== TASK PROMPT ==
Each line below containing the word "agent" needs to be shown.
*** Opening of INFORMATION GIVEN ***
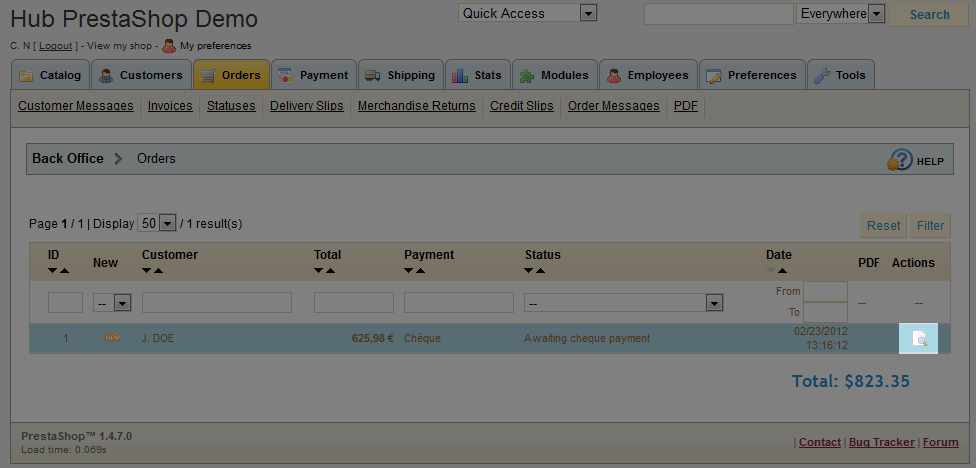
Task: Sort the Status column descending
Action: coord(529,271)
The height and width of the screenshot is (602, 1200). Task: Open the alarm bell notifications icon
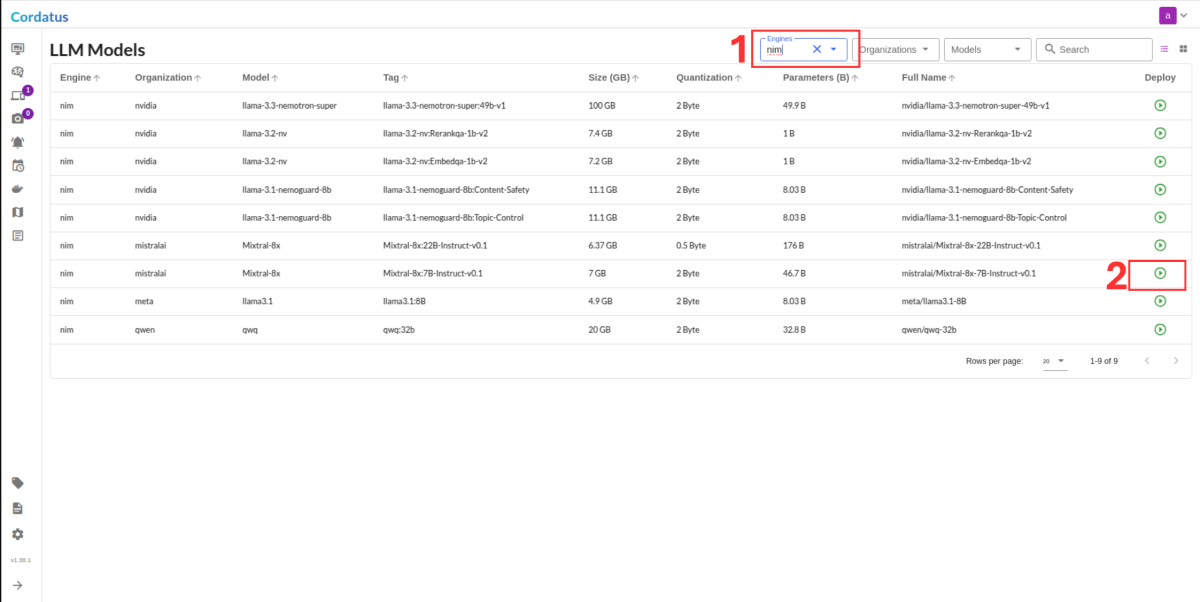coord(17,142)
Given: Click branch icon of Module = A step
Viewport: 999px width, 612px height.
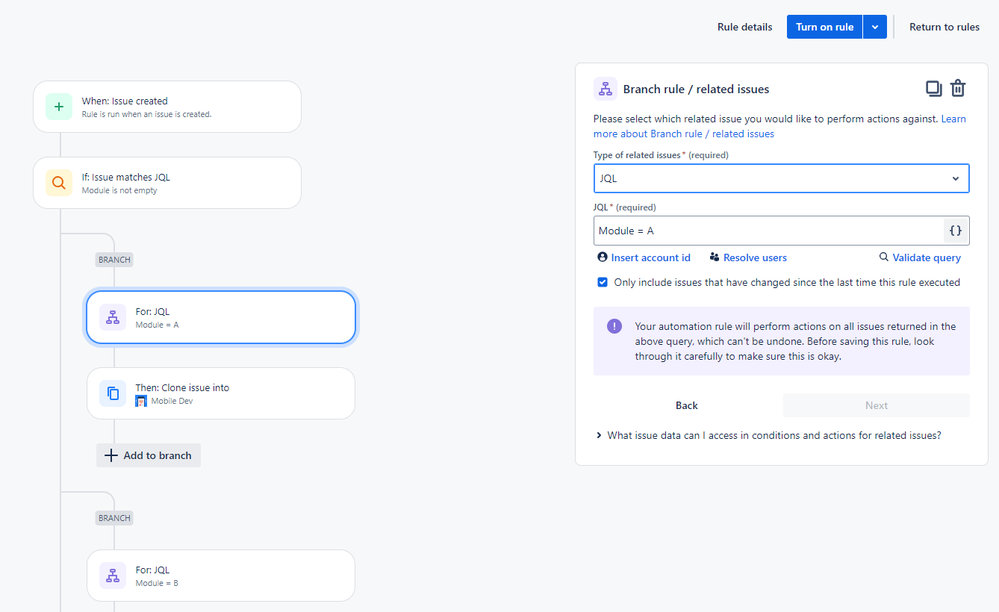Looking at the screenshot, I should [x=113, y=317].
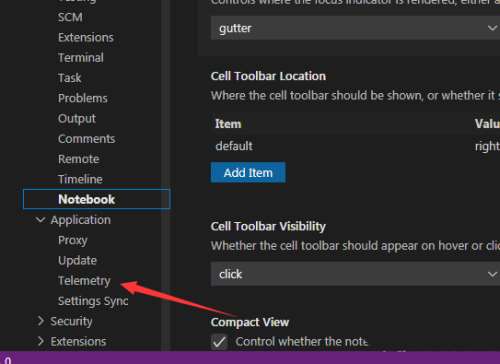Open the Remote settings entry
The height and width of the screenshot is (364, 500).
[79, 159]
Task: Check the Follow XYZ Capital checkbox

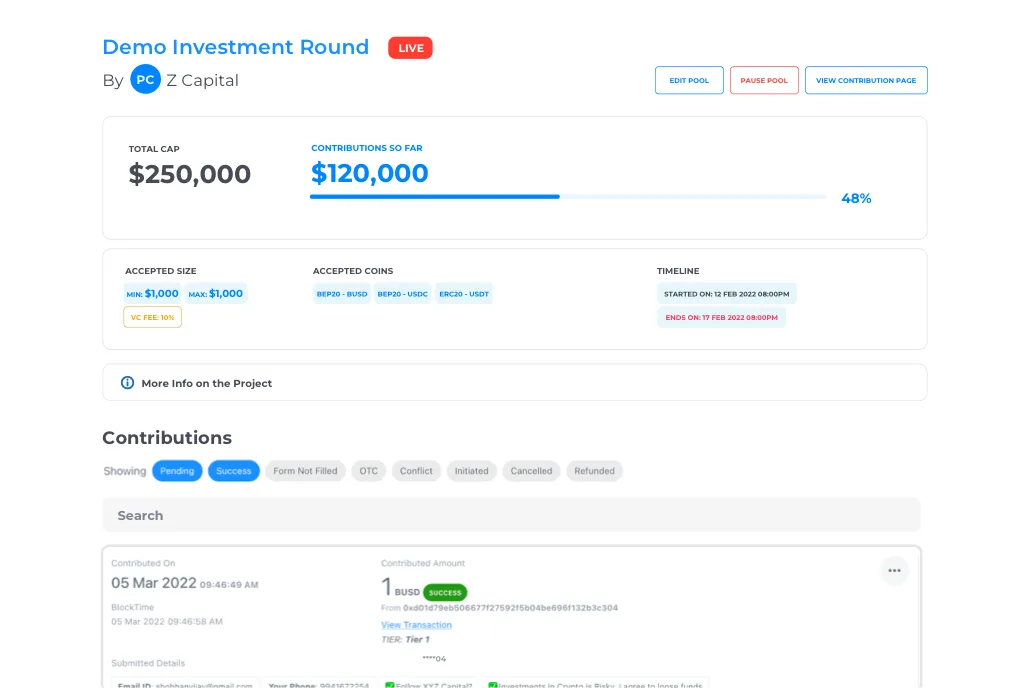Action: tap(390, 685)
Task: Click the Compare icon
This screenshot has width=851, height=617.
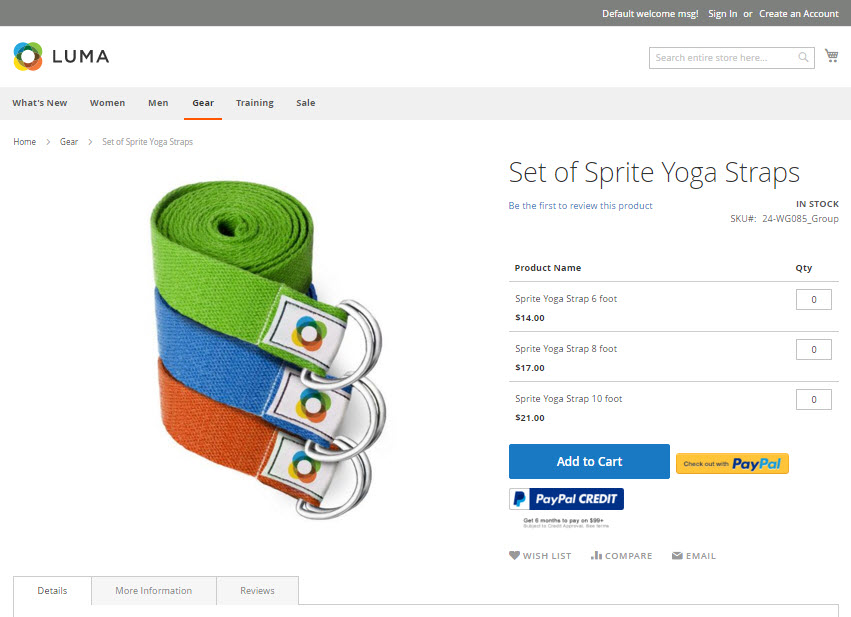Action: click(621, 555)
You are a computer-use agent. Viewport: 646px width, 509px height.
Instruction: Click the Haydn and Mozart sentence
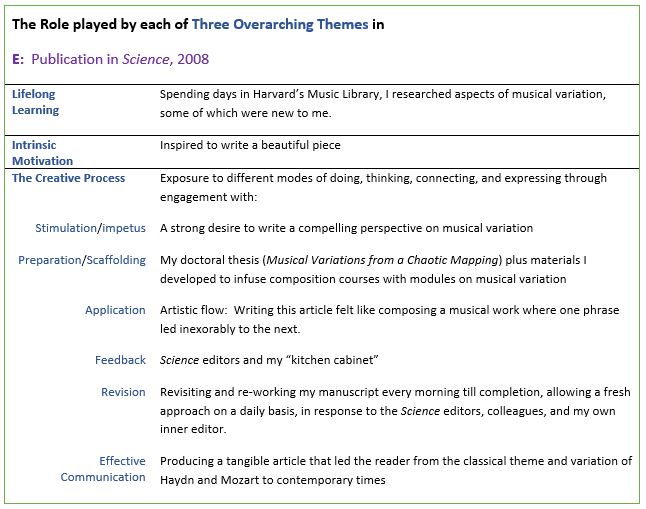click(396, 470)
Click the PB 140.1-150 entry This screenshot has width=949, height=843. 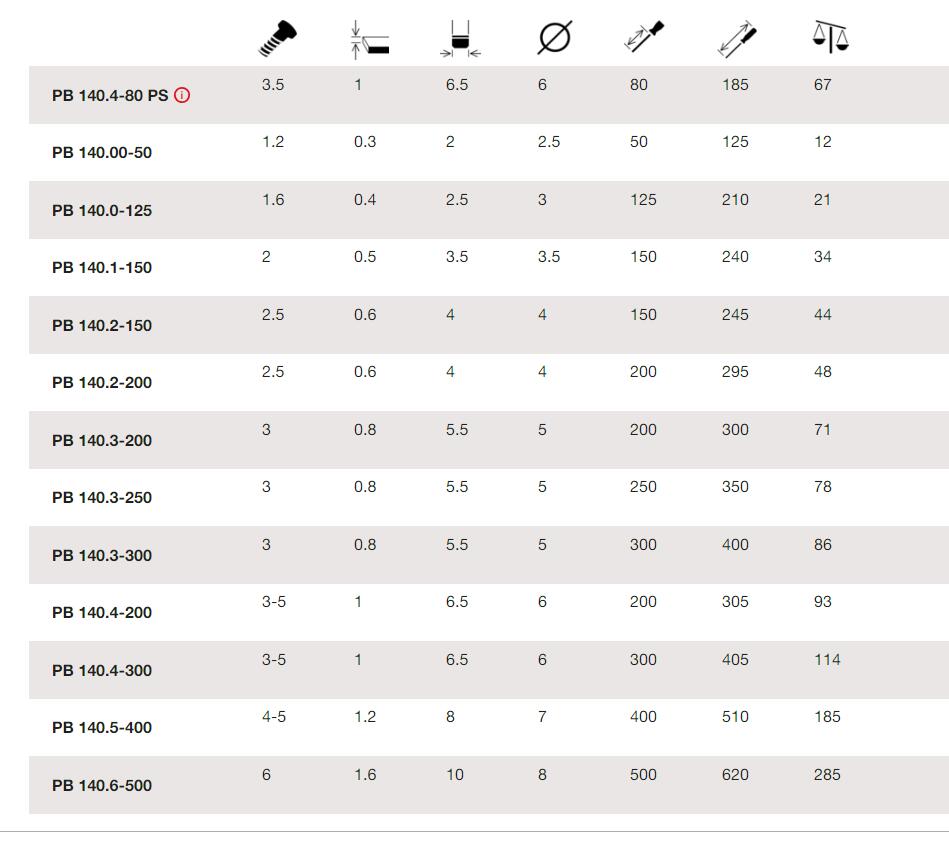coord(102,267)
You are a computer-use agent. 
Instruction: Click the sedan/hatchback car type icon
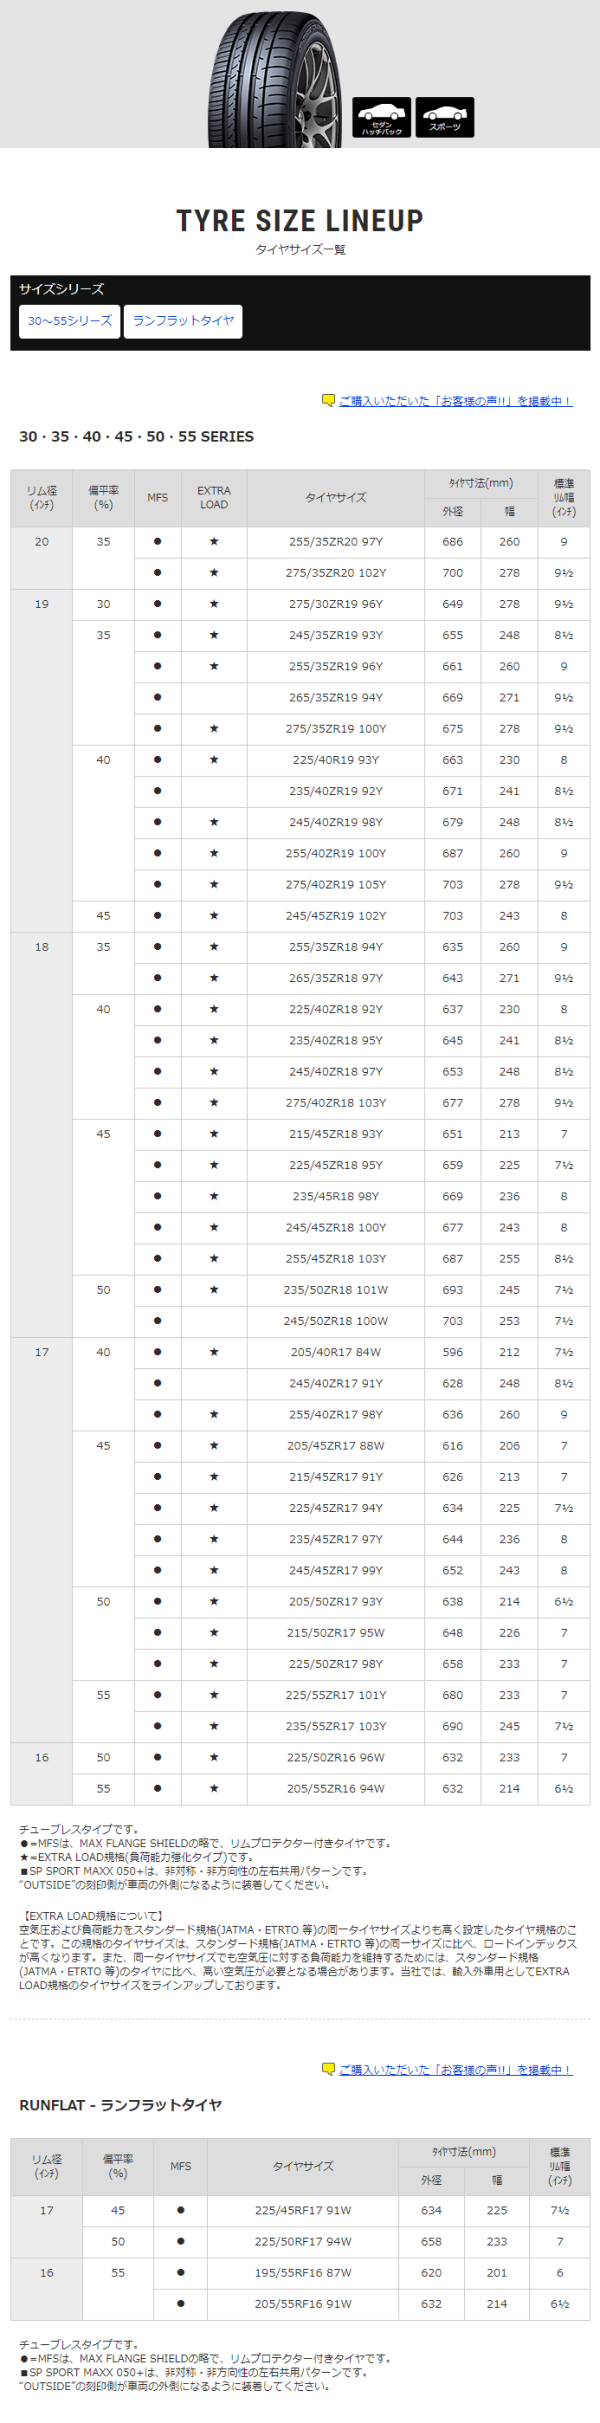pyautogui.click(x=381, y=118)
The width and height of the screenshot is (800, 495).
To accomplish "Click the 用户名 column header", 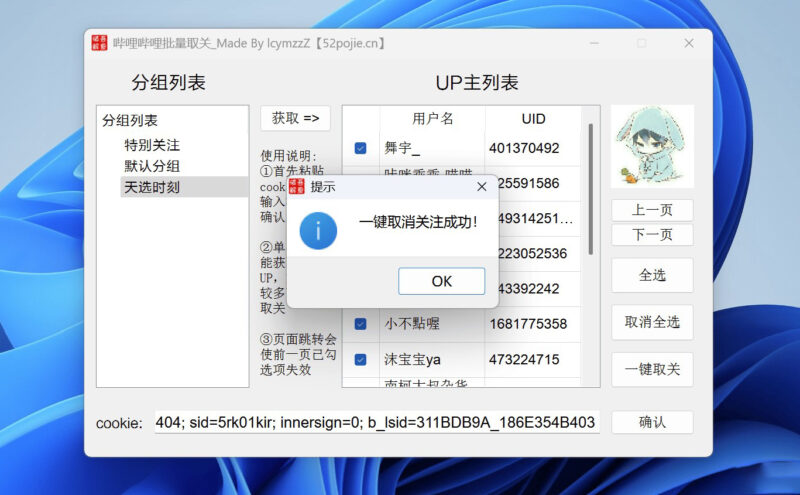I will (432, 119).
*** Close of INFORMATION GIVEN ***
== WRITTEN REPLY ==
You are a computer-use agent. Viewport: 646px width, 509px height.
You are a computer-use agent. 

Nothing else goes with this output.